そして、最後は、ヒカルさんがテレビ進出をほのめかし、トークは上手いと自画自賛する場面。トークの上手さとは何だろうかと考えてみると、頭の回転とか、オチのつけ方とか、表情や動作とか、笑いを取るための技術みたいなものはたくさんあると思うが、空気というか雰囲気作り、または今の雰囲気に合った発言をすることが実は一番重要なんじゃないかと思う。どんな人たちが、どんな状況で、どんな気分で聞いているのか。ユーチューバーと芸人の一番の違いは、多分劇場やらステージなど直接的お客さんの前で何かを披露するという経験かもしれない。もちろん、ユーチューバーもそういう経験が乏しいとは言わないが、芸人の比ではないように思う。目の前にいるお客さんを笑わせるのは、みんなが見たい時に見るユーチューブとは少し違う。もちろん、ユーチューブはユーチューブで難しいことも多いが、トーク力という意味からすると、芸人にもよるだろうが、やはり芸人の方が一日の長があるように思える。実はこのトーク力、サラリーマンの私でも、同じサラリーマンの中で、トーク力すごいなぁと思える人やそうでない人がいて、すごいなぁと思える人の多くは、空気が読める、作れる人である。カメラに向かって話すのと、人前で反応を見ながら話すのでは、やはり違うのは、この辺りではないだろうか。
また、今回の芸人の発言の中で、ユーチューブなんてあと2、3年で終わるというものがあったようだが、ユーチューブにはテレビ以上にたくさんのコンテンツがあり、面白いだけでなく、学ぶとか、共有するとか、色んな要素があるので、同じような動画サイトが出来て、投稿者が広告収入をより得られるものが出来ない限り、ずっと続くだろうし、ユーチューバーも安泰だとは思う。家に固定電話を置かない世帯が増えているのと同様に、wifiはあってもテレビは買わないという人も増えているから、むしろスマホでユーチューブの方が一般的になりテレビより視聴者が増えるだろうし、テレビは今のラジオのようになっていくかもしれない。ただ、ユーチューブは残っても、ネタ切れで動画が配信出来なくなり、消えていくユーチューバーも多いので、それに関しては何とも言えない。

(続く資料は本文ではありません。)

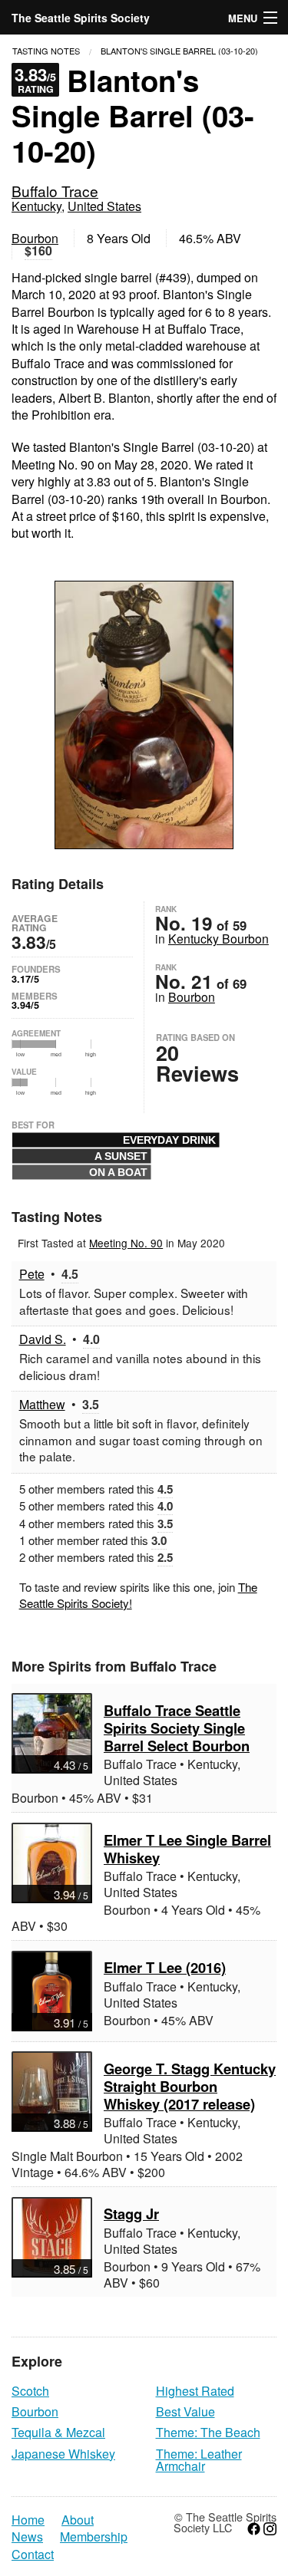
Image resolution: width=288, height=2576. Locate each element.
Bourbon (35, 238)
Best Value (185, 2411)
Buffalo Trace (55, 190)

そして、なんとなく稚拙なやりとりをお互いにして、大きな騒動にし、色んな芸人がそれに乗っかる形で盛り上げているが、どのような結果になろうと、つまり芸人が名乗りをあげて対談するにしても、このまま雲隠れしても、そもそもこの話自体が作り話だとしても、勝者はこの騒動で知名度をあげ、動画再生回数を上げたヒカルさんだったりもする。ユーチューバーにとって一番の急所、それはネタ切れである。それをあの手この手で乗り切ることが彼らの使命だとすると、今回の騒動もその一端なのかとも思えてしまう。
私も本来このようなニュースを取り上げることはしないのだが、今回は職業差別の問題、年収と価値の問題、トーク力の問題など、私の琴線に触れることが多かったので、取り上げさせてもらった。